Makedonlar veya Hırıstiyanlara gelince burada durum; yine okutulan tarihin etkisi ve sistemlerimizin değişik olması sonucu, yanlış bilgilerle yetişen bir kuşağın ortaya çıkmasına yol açtı. Gerçekleri gören Makedon yok değil. Ancak hem az hem de gerçekleri söylemekten çekindikleri izlenimi var bende.
Türkiye ile artan ilişkiler, özellikle turistik seyahatler değişik ve olumlu bir düşüncenin oluşmasına yardımcı olduğunu görüyorum. Bugün Makedonya'da anlaşmazlıkların temelinde Müslüman Hıristiyan dini anlaşmazlığı yatmakta... devamında milli anlaşma çıkmaktadır. Bu ilişkiler bütünüyle kaybolduğunda gözlük de değişmiş olacaktır.
Güvenilir Blog: Avni bey, bu günlerde Torbeş konusunu araştırmaya gayret ediyorum. Bana yardımınız olabilir mi? Önerilerinizi duymak isterim.
Avni Engüllü: Torbeş dediğiniz kesimin her halde merkez ve batı Makedonya ile doğu Arnavutlukta yaşayan bir etnik topluluk olduğunu bilirsiniz. Şar dağı eteklerinde yaşayan Goralılardan bazı farklılıklar arzedebilir ama bana göre aynı etnik topluluktan başka bir şey değildir.
Güvenilir Blog: Bende aynı fikirdeyim, Goralılarla Torbeşler aynı etnik toplumdur. Araştırmalarım açısından Torbeşlerle görüşmek çok fayda sağlamıyor. Çünkü bunu yaptım ve onların etnik yapıları konusunda çok bilgili olmadıklarını gördüm. Konuyla alakalı kitaplara her zaman ihtiyacım olur. Ya da bu konularda çalışan araştırmacılarla tanışmam gerekir.
Avni Engüllü: Bunu araştıranların siyasi bir saplantıya sahip olmadıklarını düşünüyorum. Doğruyu ulaşmak için, hiç bir tarafın değirmenine su taşımayanları seçmek gerekir.Başlangıç için şunu söyleyeyim;
Torbeşler nokta nokta yaşamaktalar. Osmanlı geldiğinde İslamı ilk kabul eden onlar olmuş. Neden ?
Evet, kocaman bir neden var…
Ben onların Osmanlıları kendilerine yakın gördüklerini, akraba gördüklerini düşünüyorum. Belki yanlış düşünüyorum… Ama Makedon bilim adamları bana göre hem yanlış düşünüyorlar hem de bilimi siyasete alet ediyorlar.

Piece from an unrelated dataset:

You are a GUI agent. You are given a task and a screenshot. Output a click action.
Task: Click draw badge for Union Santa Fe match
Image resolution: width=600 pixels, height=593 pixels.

Güvenilir Blog: Torbeşlerin Osmanlı öncesi 5-6. asırda göç eden Oğuz boylarından olduklarını biliyorum. Asıl olarak Kuman ve Peçenek boylarından oluşuyorlar. Makedonya'da Torbeş Bulgaristan'da Pomak ismiyle anılıyorlar. Ancak cevabını bulamadığım tek bir soru var... Bünyesinde 4-5 bin kadar Türkçe kelime bulunsa da neden eski Makedonca dilini kullanıyorlar? Doğru bir neden mi? bilmiyorum ama benim ailemde de görülen, Karamanlı bir Türkmen ile Brod da yaşayan bir Torbeş kızının hayatlarını birleştirmesinde olduğu gibi, tüm göç hareketlerinde gerçekleşen bir sentez yaşandı. Yani muhacirlerle yerel bireyler evlendiler ve yeni melez gruplar oluştu. Doğal olarak bu, destekleyen sosyal, ekonomik ve dini nedenlerle gerçekleşti.
Avni Engüllü: Makedonya’nın doğusunda da Pomaklar var Bulgaristan’da olduğu gibi… Bana göre Peçenek, Kuman, Gökoğuz ve Bular Türkleri 5-6. asırlarda Balkanlara geldiklerinde Slav unsurları ağır basar ve zaman içinde lisanları ve dinleri değişime uğrar. Bazı bilim adamlaına göre Türk boyları Hıristiyanlığı Slavlardan almışlardır.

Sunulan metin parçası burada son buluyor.